La prima della stagione va vista a San Siro. La TV va bene, ma non sempre. I resoconti letti il giorno dopo, che mentre i nerazzurri erano in campo ero sbronzo in un disco bar di ultima, ancor meno.
Il debutto stagionale 2017-18 non sfugge alla regola. I commenti post match rasentano il non-sense, quando non sono pura piaggeria per compiacere noi tifosi, che, ebbri di sette e di otto, magari clicchiamo una delle bufale a fondo pagina. Triste mercimonio, se spinto oltre il lecito.
Lo scorso anno vi avevo raccontato Inter-Palermo vista dal primo rosso. La sensazione era stata di gusto vagamente rétro, con i va da via el cü indirizzati a Banega e altri classici da settore P.
Questa volta no. Forse perché sapevo che sugli spalti non erano presenti Manuel, Moreno ed Ernesto. Gente comoda, in vacanza a fare la bella vita.
Anche se certe scene sono ormai consuete, l’aria che ho respirato è stata diversa sin da subito. Il gruppo di orientali che vedete nella foto di copertina ne è la prova. La signora con la maglia di Vecino dimostra di essere assolutamente sul pezzo. E poi il coro, accompagnato da delicati movimenti ondulatori del corpo, sulle note di ‘C’è solo l’Inda‘ mi ha realmente commosso. E non sto scherzando.
L’inizio di gara conferma tutto. Lancio lungo di Nagatomo (chi se no?) per Icardi che si inserisce tra le maglie della difesa viola per poi essere steso da Astori: rigore confermato dal VAR e gol del capitano.
Il resto lo sapete. 3-0 finale con doppietta di Maurito e golletto, che non guasta, del generoso Perisic. La mano spallettiana si vede, ma da qui a cantar vittoria, se si escludono i tre punti di stasera, ça va sans dire, ce ne passa.

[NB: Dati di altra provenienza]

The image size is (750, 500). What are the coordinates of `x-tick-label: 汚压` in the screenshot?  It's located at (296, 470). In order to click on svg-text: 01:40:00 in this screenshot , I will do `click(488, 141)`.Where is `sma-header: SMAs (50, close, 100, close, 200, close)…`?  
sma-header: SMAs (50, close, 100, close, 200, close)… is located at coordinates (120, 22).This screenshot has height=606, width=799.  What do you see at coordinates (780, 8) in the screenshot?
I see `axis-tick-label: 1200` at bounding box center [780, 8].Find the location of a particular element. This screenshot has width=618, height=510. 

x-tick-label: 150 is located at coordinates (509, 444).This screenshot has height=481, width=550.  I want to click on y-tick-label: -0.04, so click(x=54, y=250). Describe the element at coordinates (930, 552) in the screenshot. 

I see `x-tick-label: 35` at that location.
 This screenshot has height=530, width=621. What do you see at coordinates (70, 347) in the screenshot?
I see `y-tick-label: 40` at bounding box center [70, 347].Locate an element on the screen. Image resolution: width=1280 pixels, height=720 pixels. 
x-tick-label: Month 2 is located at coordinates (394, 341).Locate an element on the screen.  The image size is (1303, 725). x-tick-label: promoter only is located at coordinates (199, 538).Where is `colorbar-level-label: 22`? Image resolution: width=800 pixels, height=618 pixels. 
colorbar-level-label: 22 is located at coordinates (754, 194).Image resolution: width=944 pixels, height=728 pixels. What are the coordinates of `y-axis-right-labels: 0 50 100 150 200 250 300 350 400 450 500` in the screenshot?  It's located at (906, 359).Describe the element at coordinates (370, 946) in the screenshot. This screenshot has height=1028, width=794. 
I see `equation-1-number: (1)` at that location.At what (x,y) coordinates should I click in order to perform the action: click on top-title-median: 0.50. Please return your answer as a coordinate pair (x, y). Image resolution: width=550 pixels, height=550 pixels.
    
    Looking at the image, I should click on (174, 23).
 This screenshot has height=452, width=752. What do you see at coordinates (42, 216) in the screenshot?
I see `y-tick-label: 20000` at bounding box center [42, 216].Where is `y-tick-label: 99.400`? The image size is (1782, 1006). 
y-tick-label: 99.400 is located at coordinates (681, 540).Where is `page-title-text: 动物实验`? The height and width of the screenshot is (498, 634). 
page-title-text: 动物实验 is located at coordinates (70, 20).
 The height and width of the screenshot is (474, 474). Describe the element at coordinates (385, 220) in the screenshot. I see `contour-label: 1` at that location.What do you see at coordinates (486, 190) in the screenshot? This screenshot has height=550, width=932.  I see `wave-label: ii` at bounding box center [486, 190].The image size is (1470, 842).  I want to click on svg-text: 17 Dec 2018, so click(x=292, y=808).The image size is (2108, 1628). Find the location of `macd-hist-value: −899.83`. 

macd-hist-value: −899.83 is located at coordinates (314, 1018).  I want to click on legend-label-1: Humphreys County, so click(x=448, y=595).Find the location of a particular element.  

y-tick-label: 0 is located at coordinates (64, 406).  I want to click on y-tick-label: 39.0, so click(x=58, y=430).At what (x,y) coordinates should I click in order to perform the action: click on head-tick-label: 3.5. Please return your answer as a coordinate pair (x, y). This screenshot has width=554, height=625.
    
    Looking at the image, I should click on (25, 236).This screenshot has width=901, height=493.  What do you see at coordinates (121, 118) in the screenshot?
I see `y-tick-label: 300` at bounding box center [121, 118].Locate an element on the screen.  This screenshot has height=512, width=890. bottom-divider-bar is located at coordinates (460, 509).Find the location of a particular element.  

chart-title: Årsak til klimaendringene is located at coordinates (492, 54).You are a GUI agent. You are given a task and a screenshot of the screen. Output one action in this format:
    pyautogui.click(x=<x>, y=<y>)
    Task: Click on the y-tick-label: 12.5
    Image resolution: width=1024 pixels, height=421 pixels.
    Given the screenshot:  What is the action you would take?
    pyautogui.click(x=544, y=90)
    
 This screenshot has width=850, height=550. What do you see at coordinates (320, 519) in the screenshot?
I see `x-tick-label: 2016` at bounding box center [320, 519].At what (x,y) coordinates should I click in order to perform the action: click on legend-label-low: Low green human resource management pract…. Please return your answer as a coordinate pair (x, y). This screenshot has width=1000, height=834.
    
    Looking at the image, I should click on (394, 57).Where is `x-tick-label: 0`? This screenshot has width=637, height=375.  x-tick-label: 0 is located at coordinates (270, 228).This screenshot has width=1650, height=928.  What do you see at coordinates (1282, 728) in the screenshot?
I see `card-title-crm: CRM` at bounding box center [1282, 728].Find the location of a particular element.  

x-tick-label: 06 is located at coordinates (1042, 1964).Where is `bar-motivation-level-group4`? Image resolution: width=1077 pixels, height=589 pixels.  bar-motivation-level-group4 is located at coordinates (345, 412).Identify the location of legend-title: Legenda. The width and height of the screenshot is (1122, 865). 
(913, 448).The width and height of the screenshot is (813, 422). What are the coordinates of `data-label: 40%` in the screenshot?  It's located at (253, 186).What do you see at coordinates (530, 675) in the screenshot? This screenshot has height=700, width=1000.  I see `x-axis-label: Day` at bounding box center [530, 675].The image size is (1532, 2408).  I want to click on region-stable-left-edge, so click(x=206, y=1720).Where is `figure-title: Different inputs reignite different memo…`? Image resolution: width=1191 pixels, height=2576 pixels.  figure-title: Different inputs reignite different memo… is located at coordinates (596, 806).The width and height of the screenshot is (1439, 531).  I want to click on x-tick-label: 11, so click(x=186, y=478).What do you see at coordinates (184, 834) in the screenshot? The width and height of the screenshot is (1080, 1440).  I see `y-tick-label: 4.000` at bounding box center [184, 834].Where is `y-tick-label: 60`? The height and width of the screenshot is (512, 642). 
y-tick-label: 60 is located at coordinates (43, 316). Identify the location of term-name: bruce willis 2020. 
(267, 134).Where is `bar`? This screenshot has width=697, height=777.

Il secondo tempo qualche questione l’ha posta, e sono certo che non sarà sottovalutata. Va bene il caldo, va bene il 2-0, ma la Fiorentina vista stasera è veramente poca roba. Eppure, ha rischiato seriamente di fare il 2-1 un paio di volte. Si veda, ad esempio, il palo clamoroso colto da Veretout.
Considerato quanto sono forti e agguerrite le altre, questa Inter deve saper fare meglio. Pagelle non ne faccio, ma fidatevi.
Non solo, vi dico che se la Viola resterà più o meno questa, si salvi chi può. Mi dispiacerebbe per il buon Pioli, cui la Nord ha dedicato uno striscione di ringraziamento. Che sia un grande allenatore è da vedere, ma che sia un galantuomo non è in discussione.
Morale: godiamoci la vittoria, è pur sempre un 3-0.
Ma non è tutto oro quel che luccica. Abbiamo incontrato una squadra che ha potuto opporsi con quel poco che aveva. Per competere con le altre che sapete ci vorrà ben altro. Forse anche dal mercato?